Grandpa removed his jacket and wrapped it around my frail body.

That was all I could remember from that evening. It was funny how memories worked. Sometimes, no matter how hard you tried to remember more, the mind wouldn’t let you.

I sucked in a lungful of fresh air and, once sobered from my body’s response to Father Saint James, I realized that revealing my name should be the least of my concerns, especially after admitting that I killed for a living. “Fuck!” I cursed, punching my helmet out of frustration. This had to stop before it turned into something I couldn’t control. I had to end it tonight.

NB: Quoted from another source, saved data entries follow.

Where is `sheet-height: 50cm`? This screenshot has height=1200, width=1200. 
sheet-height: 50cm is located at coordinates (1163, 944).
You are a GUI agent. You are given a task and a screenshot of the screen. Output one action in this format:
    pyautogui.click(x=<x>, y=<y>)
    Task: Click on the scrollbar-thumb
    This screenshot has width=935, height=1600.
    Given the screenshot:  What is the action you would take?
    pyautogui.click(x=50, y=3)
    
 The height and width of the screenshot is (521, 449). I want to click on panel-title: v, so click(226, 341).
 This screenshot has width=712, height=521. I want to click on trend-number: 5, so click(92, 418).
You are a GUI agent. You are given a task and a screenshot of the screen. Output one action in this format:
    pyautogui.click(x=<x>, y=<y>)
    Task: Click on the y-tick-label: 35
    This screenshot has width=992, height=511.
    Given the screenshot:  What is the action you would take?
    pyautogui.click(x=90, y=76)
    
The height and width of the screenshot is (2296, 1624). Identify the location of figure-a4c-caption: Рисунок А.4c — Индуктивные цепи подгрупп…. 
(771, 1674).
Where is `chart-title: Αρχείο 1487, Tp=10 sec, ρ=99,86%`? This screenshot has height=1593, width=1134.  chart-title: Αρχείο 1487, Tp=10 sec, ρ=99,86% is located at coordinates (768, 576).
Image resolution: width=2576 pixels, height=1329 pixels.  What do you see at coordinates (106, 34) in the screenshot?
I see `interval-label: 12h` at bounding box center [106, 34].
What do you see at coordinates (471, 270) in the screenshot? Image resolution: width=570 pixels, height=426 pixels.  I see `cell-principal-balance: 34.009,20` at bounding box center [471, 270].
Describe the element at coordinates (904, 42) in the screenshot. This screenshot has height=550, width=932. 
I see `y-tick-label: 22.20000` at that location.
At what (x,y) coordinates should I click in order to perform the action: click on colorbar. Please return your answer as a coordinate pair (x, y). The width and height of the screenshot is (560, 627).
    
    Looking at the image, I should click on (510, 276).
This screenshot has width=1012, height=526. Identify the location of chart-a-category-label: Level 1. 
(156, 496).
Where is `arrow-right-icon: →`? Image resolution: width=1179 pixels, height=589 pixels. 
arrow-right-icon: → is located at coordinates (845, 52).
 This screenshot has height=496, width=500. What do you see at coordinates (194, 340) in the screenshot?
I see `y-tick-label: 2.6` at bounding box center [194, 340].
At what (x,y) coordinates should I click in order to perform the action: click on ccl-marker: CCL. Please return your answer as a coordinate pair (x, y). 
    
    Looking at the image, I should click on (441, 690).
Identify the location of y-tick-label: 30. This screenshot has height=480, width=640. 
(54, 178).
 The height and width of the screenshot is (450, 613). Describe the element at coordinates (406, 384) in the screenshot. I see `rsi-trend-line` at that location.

I climbed onto my bike, turning the ignition on. My phone vibrated; the watch synced to my cell notified me of an incoming call from a New York City area code. Ignoring the call, I whipped out of Boston to go to my ‘office,’ the makeshift building made from an old shipping container. My phone buzzed again. The tiny watch screen displayed the same number. After half a dozen persistent calls, I pulled over. “What?” I barked into the phone.

“This is Marilyn. Can you talk?” Marilyn Ellis was a fearless investigative journalist, covering the most dangerous stories, from the cartel to bombings in the Middle East. She’d made a name for herself by exposing corruption, fraud, and the wrongdoings of companies and politicians. She took no prisoners when it came to finding the truth. “Are you there?” she asked after I didn’t answer.

“Yeah, I can talk.”

“Give me the list and I’ll expose them,” she said.

Shocked, I asked, “What made you change your mind?” Marilyn had initially said no when I’d reached out to her months ago. I didn’t blame her. If I didn’t live in the shadows, I would’ve called myself insane.